* _文档摘录_:
.....
上一篇说到,我们 debug 了 FcConfigSubstitute
和 FcConfigReference
,最后找到了 FcFileScanFontConfig
,一番魔改后发现 <match target="scan">
虽然应用了,但是没有影响最终 FontSet 中 “Noto Scan CJK SC” 的 charset。
我们这篇要继续 debug:
FcConfigSubstitute (config, font, FcMatchScan)
FcFileScanFontConfig
中的这段代码。
无踪无迹的指针
我们知道,上面的 font 是一个指针。要想前后输出有所变化,是一定要修改这个指针指向的数据的。也就是说,我们只需要去 FcConfigSubsitute
里找修改指针指向数据的部分就可以了。所以我们只需要关注应用规则集时候的 case FcRuleEdit
里 case FcOpAssign
的部分就好。
通过 if (value[object])
这个判断我们找到了 test 跟 edit 的联系,原来是用 test 去找到要修改的部分:
/* different 'kind' won't be the target of edit */
if (!value[object] && kind == r->u.test->kind)
value[object] = vl;
但是剩下的都是 FcConfigAdd
和 FcConfigDel
是修改 config
的,并不直接修改 Font。
正当我措手无策的时候,无意间看到了下面:
case FcOpAssignReplace:
/*
* Delete all of the values and insert
* the new set
*/
FcConfigPatternDel (p, r->u.edit->object, table);
FcConfigPatternAdd (p, r->u.edit->object, l, FcTrue, table);
/*
* Adjust a pointer into the value list as they no
* longer point to anything valid
*/
value[object] = NULL;
break;
这家伙是修改 pattern
的啊!
语焉不详的文档
大家一定看到过文档中的这段:
Mode With Match Without Match
---------------------------------------------------------------------
"assign" Replace matching value Replace all values
"assign_replace" Replace all values Replace all values
"prepend" Insert before matching Insert at head of list
"prepend_first" Insert at head of list Insert at head of list
"append" Append after matching Append at end of list
"append_last" Append at end of list Append at end of list
"delete" Delete matching value Delete all values
"delete_all" Delete all values Delete all values
看起来 assign
和 assign_replace
没差。
.....
* _可用数据_:
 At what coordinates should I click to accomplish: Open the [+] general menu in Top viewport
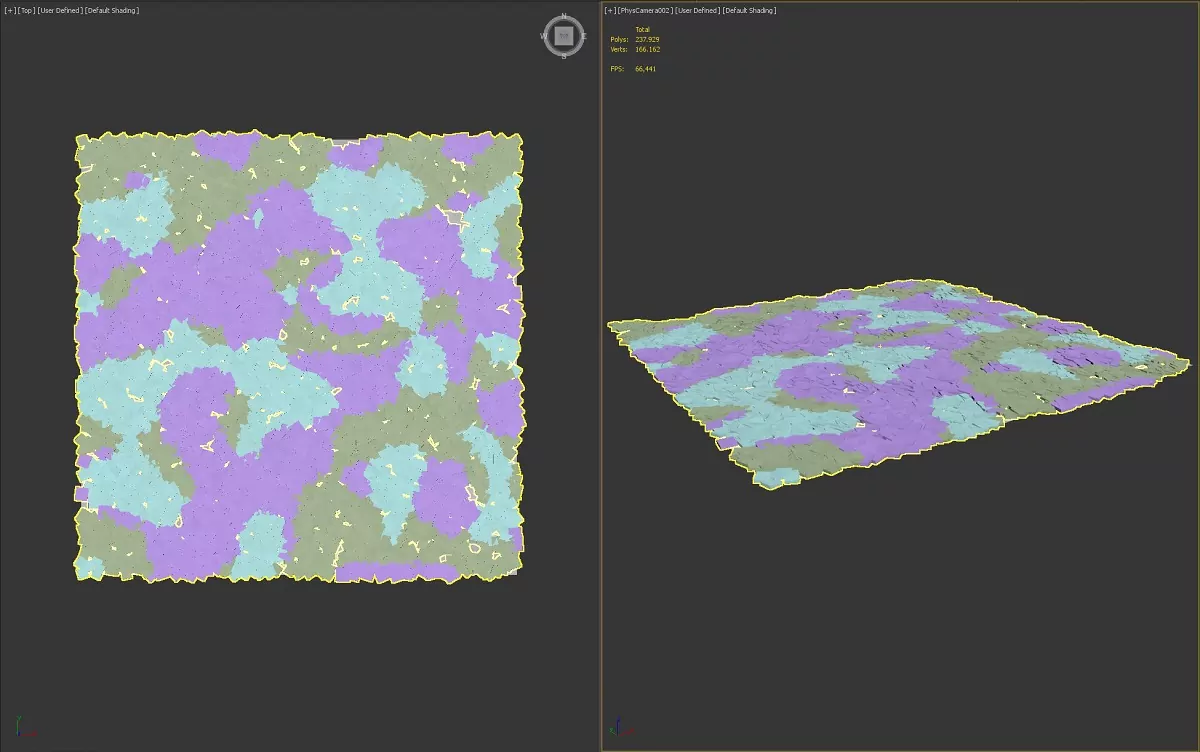point(9,10)
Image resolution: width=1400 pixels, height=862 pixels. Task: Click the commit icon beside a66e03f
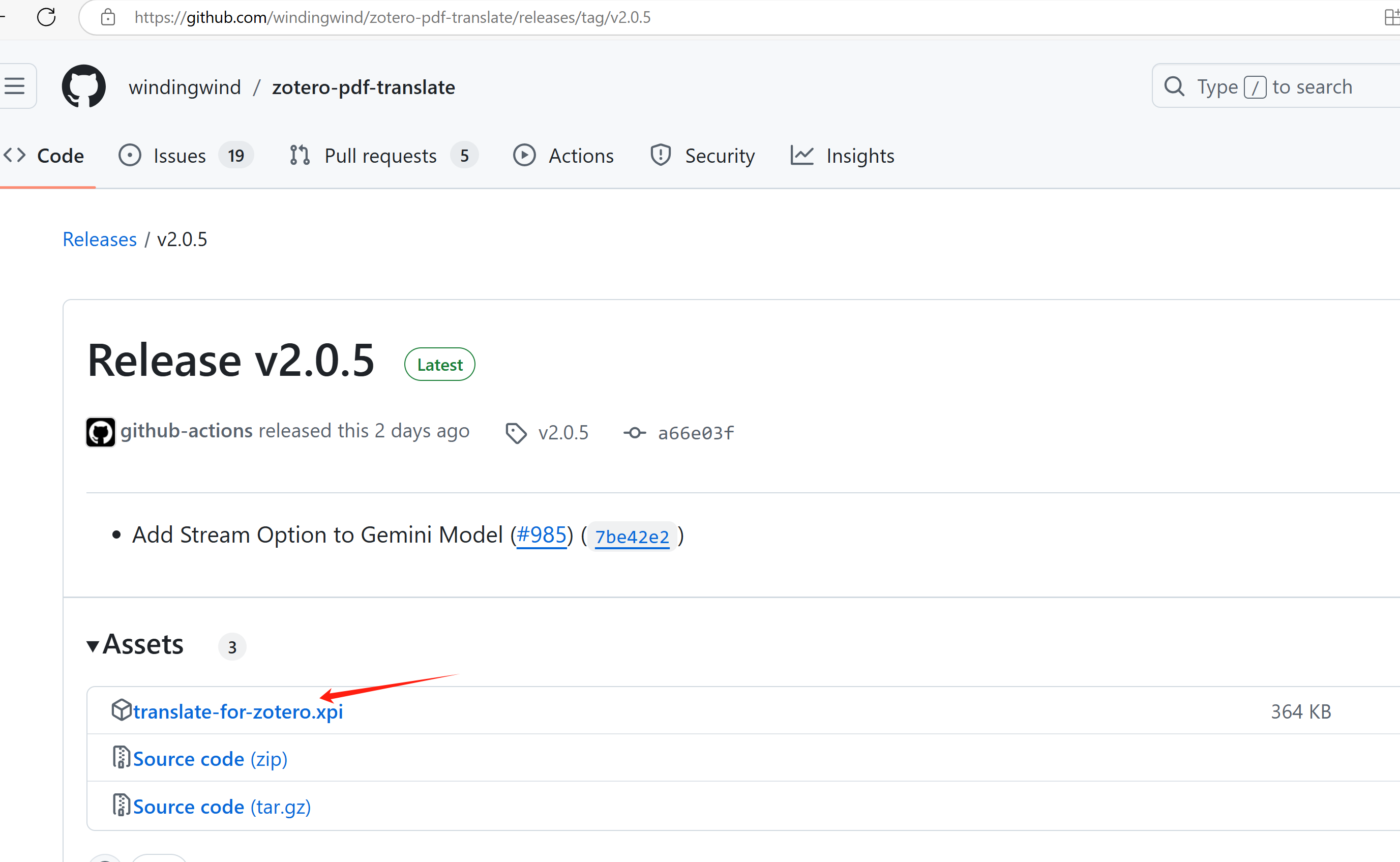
.....
* _任务要求_: 文档摘录引用了一张表格,表格的"Mode"一列里有若干模式名称。请把这些名称全部列出来。

* _练习作答_: assign、assign_replace、prepend、prepend_first、append、append_last、delete、delete_all